[ACTIVITY]: Task for the records below: repeat the line containing "This screenshot has width=960, height=720." and every line after it, exactly and with nothing else, but leave out the pictures.
══════════════════════════════
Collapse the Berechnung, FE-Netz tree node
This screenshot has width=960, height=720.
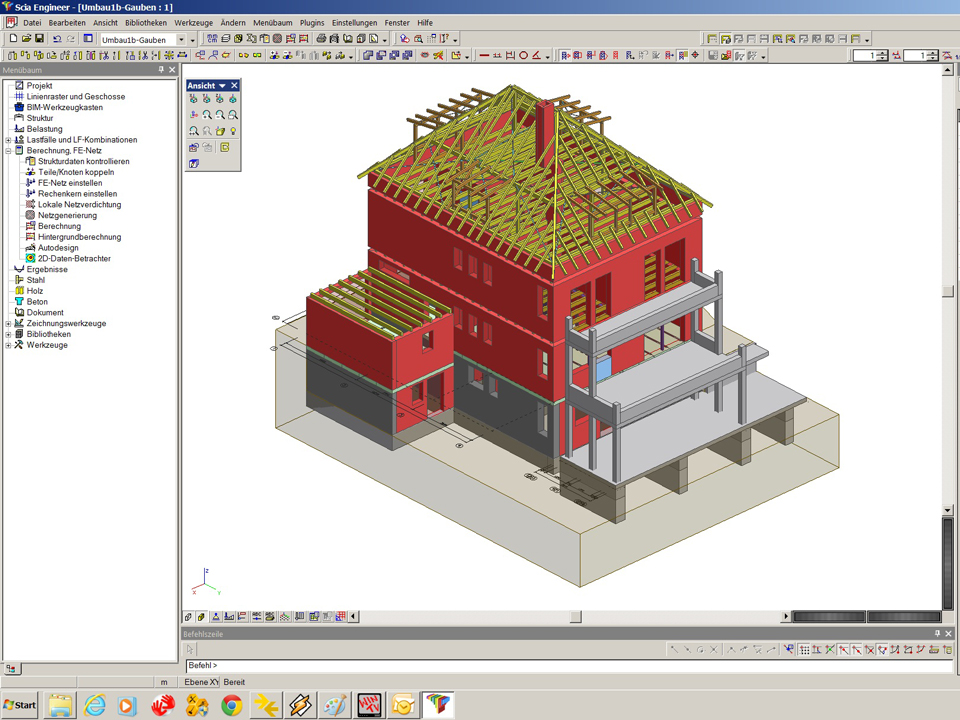(x=8, y=151)
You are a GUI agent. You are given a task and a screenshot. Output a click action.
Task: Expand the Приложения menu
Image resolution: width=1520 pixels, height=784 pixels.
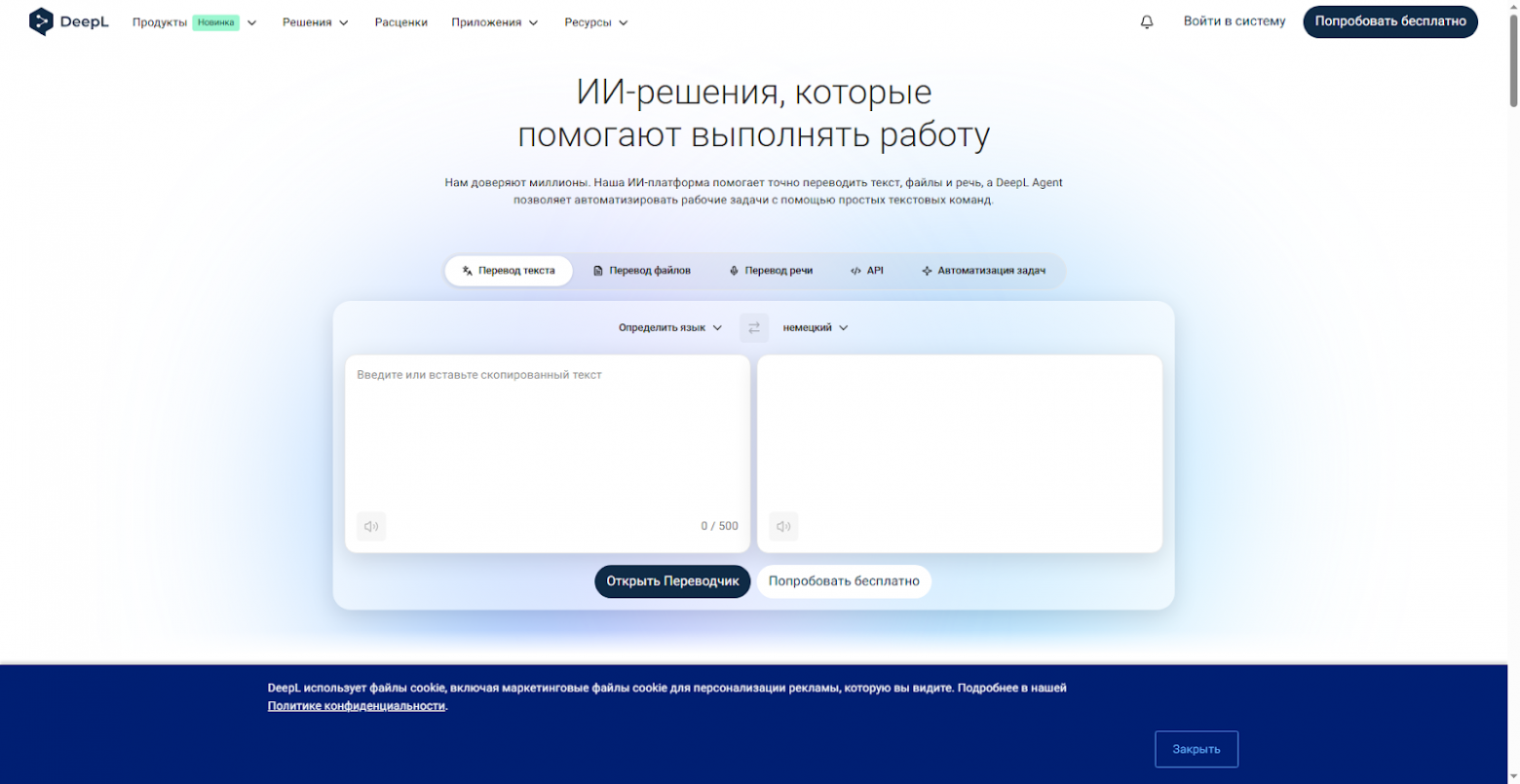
══════════════════════════════
[ANSWER SECTION]:
This screenshot has width=960, height=720.
(x=8, y=151)
You are a GUI agent. You are given a task and a screenshot. Output a click action.
Task: Expand the Приложения menu
Image resolution: width=1520 pixels, height=784 pixels.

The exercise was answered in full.